Mentre a Heilbronn si discuteva ancora questa riforma dell’impero, l’autore della Dichiarazione dei dodici articoli, Gianni Berlin, mosse incontro a Truchsess per trattare, in nome del patriziato e della borghesia, la resa della città. Movimenti reazionari sorti in città, appoggiavano questo tradimento; Wendel Hipler dovette fuggire insieme ai contadini e andò a Weinsberg, dove cercò di riunire i rottami della banda del Württemberg e la truppa mobile di Gaildorf. Ma l’arrivo dell’elettore del Palatinato e di Truchsess lo allontanò anche da qui e dovette andare a Würzburg per mettere in movimento la Banda chiara luminosa. Le truppe della lega e dell’elettore sottomisero frattanto tutta la zona del Neckar, costrinsero i contadini a rinnovare il giuramento di soggezione, incendiarono molti villaggi e fecero massacrare o impiccare tutti i contadini fuggitivi che si poterono catturare. Weinsberg, per rappresaglia dell’esecuzione del conte di Helfenstein, fu completamente data alle fiamme e distrutta.
Frattanto le bande riunite davanti a Würzburg avevano cinto d’assedio il Frauenberg e il 15 maggio, ancora prima che si fossero aperta una breccia, avevano tentato un ostinato quanto vano attacco alla fortezza.
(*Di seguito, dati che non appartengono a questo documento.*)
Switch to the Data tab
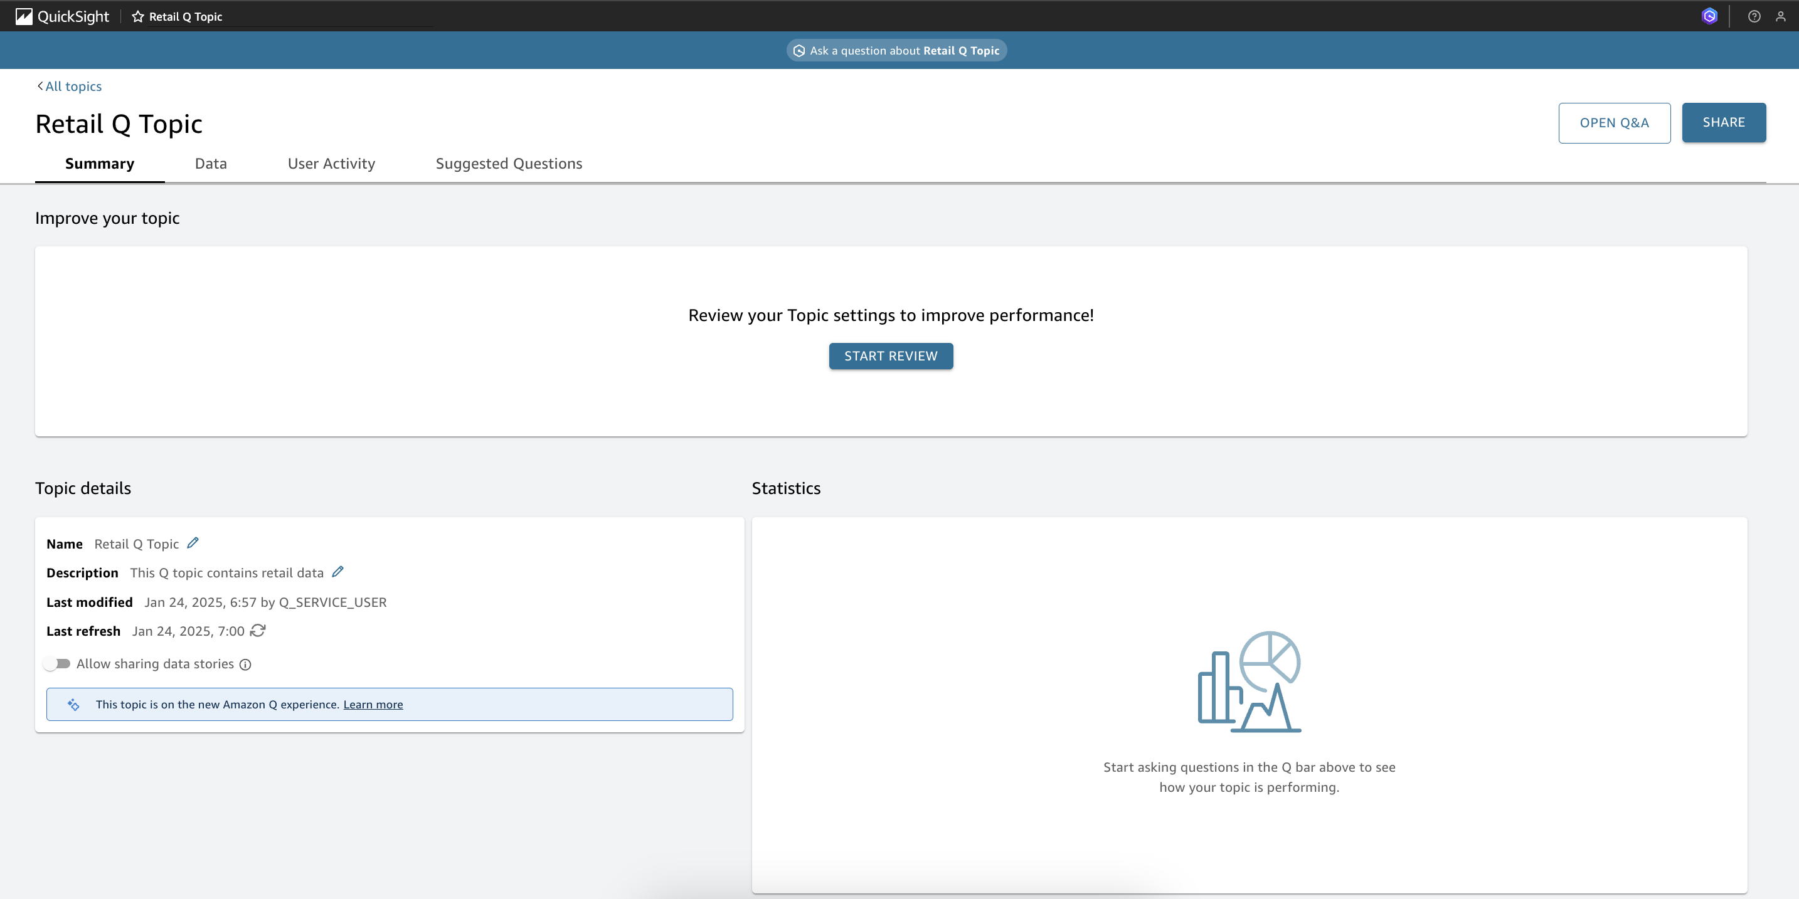The image size is (1799, 899). pyautogui.click(x=210, y=163)
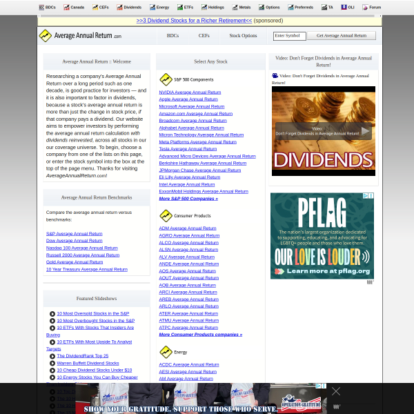
Task: Click the Canada icon in top navigation
Action: point(66,8)
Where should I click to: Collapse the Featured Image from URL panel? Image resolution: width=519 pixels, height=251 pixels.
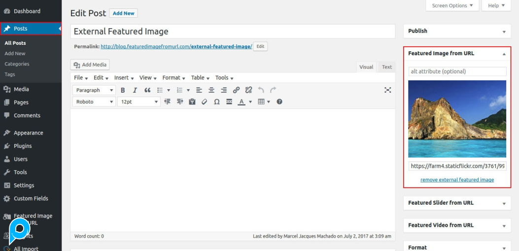[504, 54]
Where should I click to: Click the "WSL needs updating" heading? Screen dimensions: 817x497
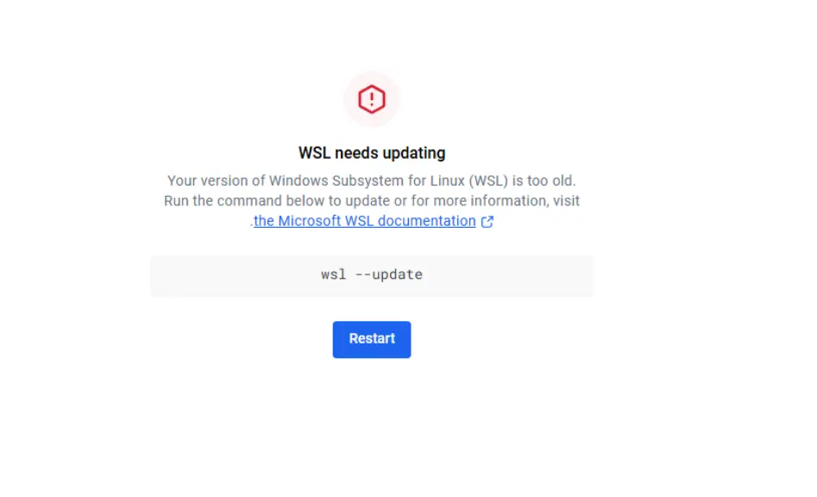pyautogui.click(x=372, y=153)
Quattrocento dei migliori, per lo più appartenenti alla banda di Floriano Geyer, restarono cadaveri o feriti nei fossati. Due giorni dopo, il 17 maggio, arrivò Wendel Hipler e tenne un consiglio di guerra. Egli propose di lasciare davanti al Frauenberg solo 4.000 uomini, e di accamparsi con tutto il forte delle truppe, circa 20.000 uomini, sotto gli occhi di Truchsess, a Krautheim sul Jaxt, dove potessero concentrarsi tutti i rinforzi. Il piano era eccellente: solo con un concentramento delle masse e con la preponderanza numerica si poteva sperare di battere l’esercito dell’elettore che ora era forte di circa 13.000 uomini. Ma la demoralizzazione e lo scoraggiamento erano già diventati troppo grandi nei contadini per poter permettere ancora qualche azione energica. Götz von Berlichingen, che ben presto si rivelò traditore, probabilmente contribuì a trattenere le bande e così il piano di Hipler non fu attuato. Come sempre, le bande si dispersero. Solo il 23 maggio si mise in movimento la Banda chiara luminosa, ma dopo che i franconi ebbero promesso di seguire al più presto. Il 26 le compagnie del margraviato di Anspach, che accampavano a Würzburg, furono richiamate alla notizia che il margravio aveva aperte le ostilità contro i contadini, il resto dell’esercito occupato nell’assedio oltre alla Banda Nera di Floriano Geyer, prese posizione presso Heidingsfeld, non lontano da Würzburg.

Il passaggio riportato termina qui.